• _EXERCISE BRIEF_: Look for the line with "Task: Click Available"; please transcribe it and every later line in the entries exactly, up to the end, leaving pictures out.

• _SUPPLIED DATA_:

==================================================

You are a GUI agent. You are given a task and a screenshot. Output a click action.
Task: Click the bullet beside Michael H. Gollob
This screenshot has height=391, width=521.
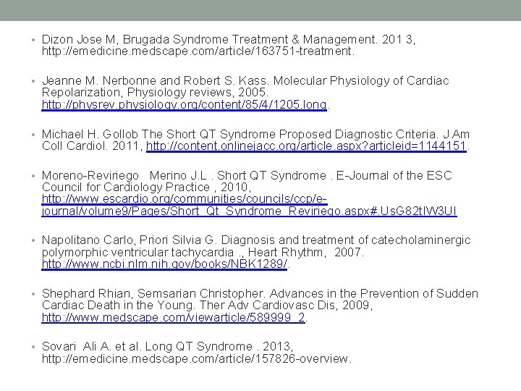33,135
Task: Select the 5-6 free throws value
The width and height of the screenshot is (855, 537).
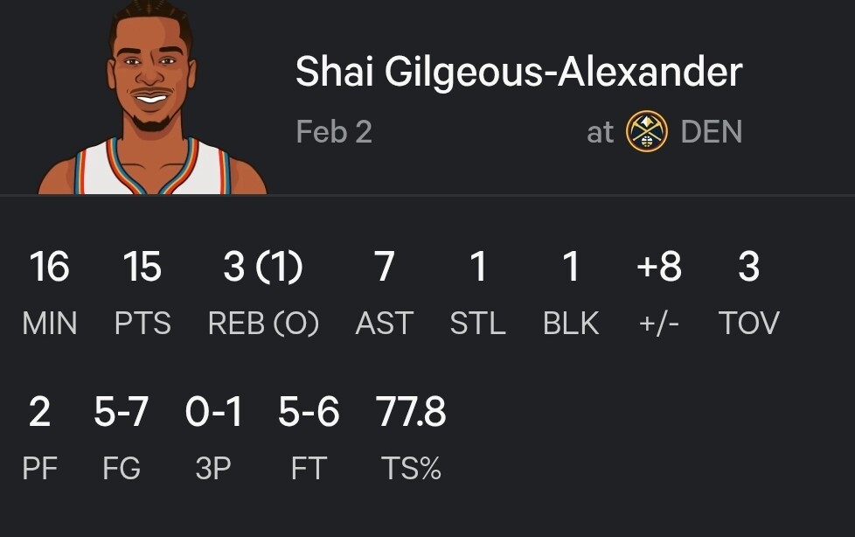Action: click(309, 412)
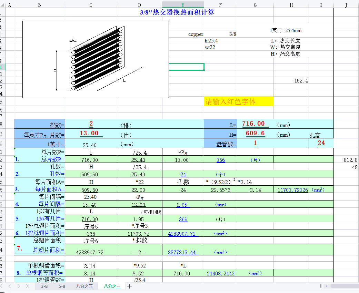
Task: Click the column C header
Action: pos(91,4)
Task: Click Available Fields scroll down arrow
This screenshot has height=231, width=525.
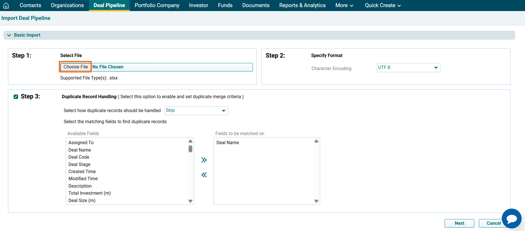Action: pyautogui.click(x=190, y=201)
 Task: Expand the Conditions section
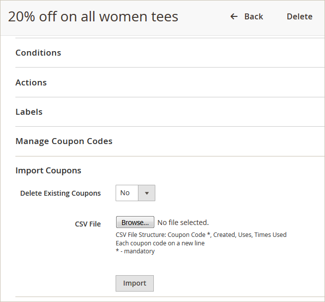click(x=38, y=53)
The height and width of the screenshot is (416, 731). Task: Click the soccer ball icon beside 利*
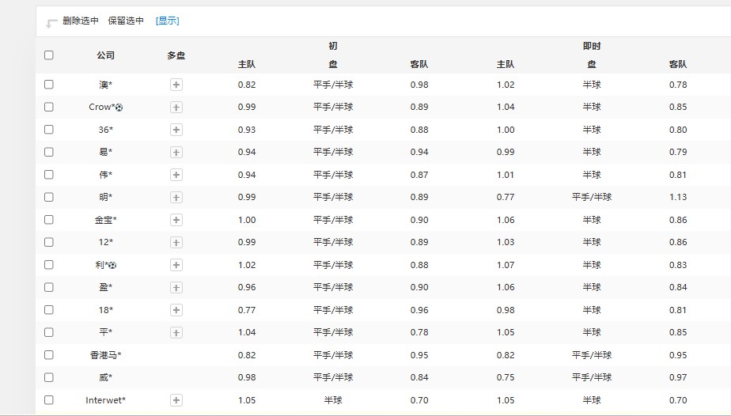[x=112, y=265]
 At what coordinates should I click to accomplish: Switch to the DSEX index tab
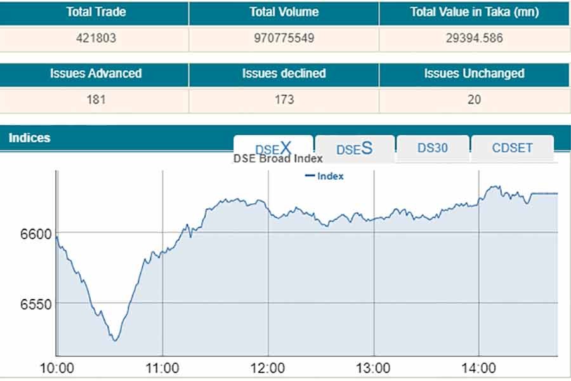(x=273, y=147)
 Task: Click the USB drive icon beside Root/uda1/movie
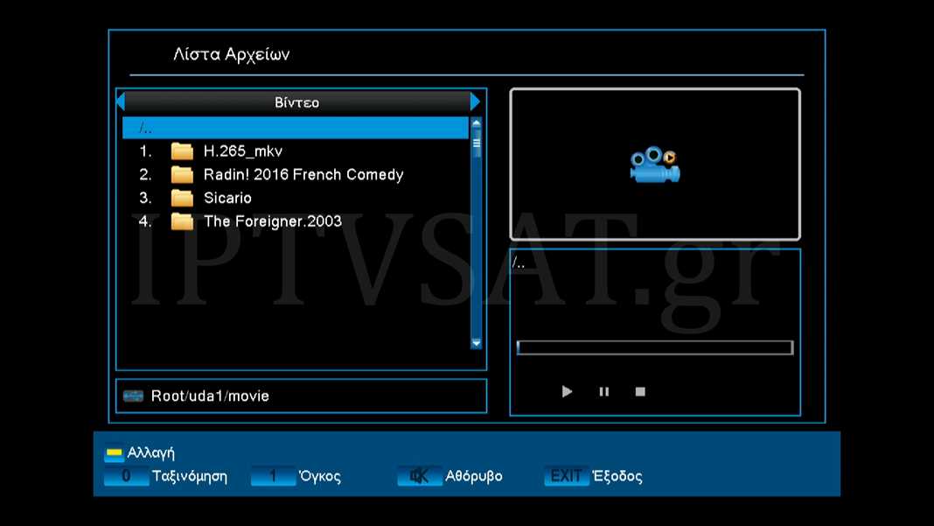tap(133, 396)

==================================================

• _WRITTEN RESPONSE_:
Task: Click Available Fields scroll down arrow
This screenshot has height=231, width=525.
Action: pyautogui.click(x=190, y=201)
 Task: Expand the Conditions section
click(x=38, y=53)
The height and width of the screenshot is (416, 731). Task: Click the soccer ball icon beside 利*
[x=112, y=265]
 At what coordinates should I click to accomplish: Switch to the DSEX index tab
(x=273, y=147)
 Task: Click the USB drive icon beside Root/uda1/movie
tap(133, 396)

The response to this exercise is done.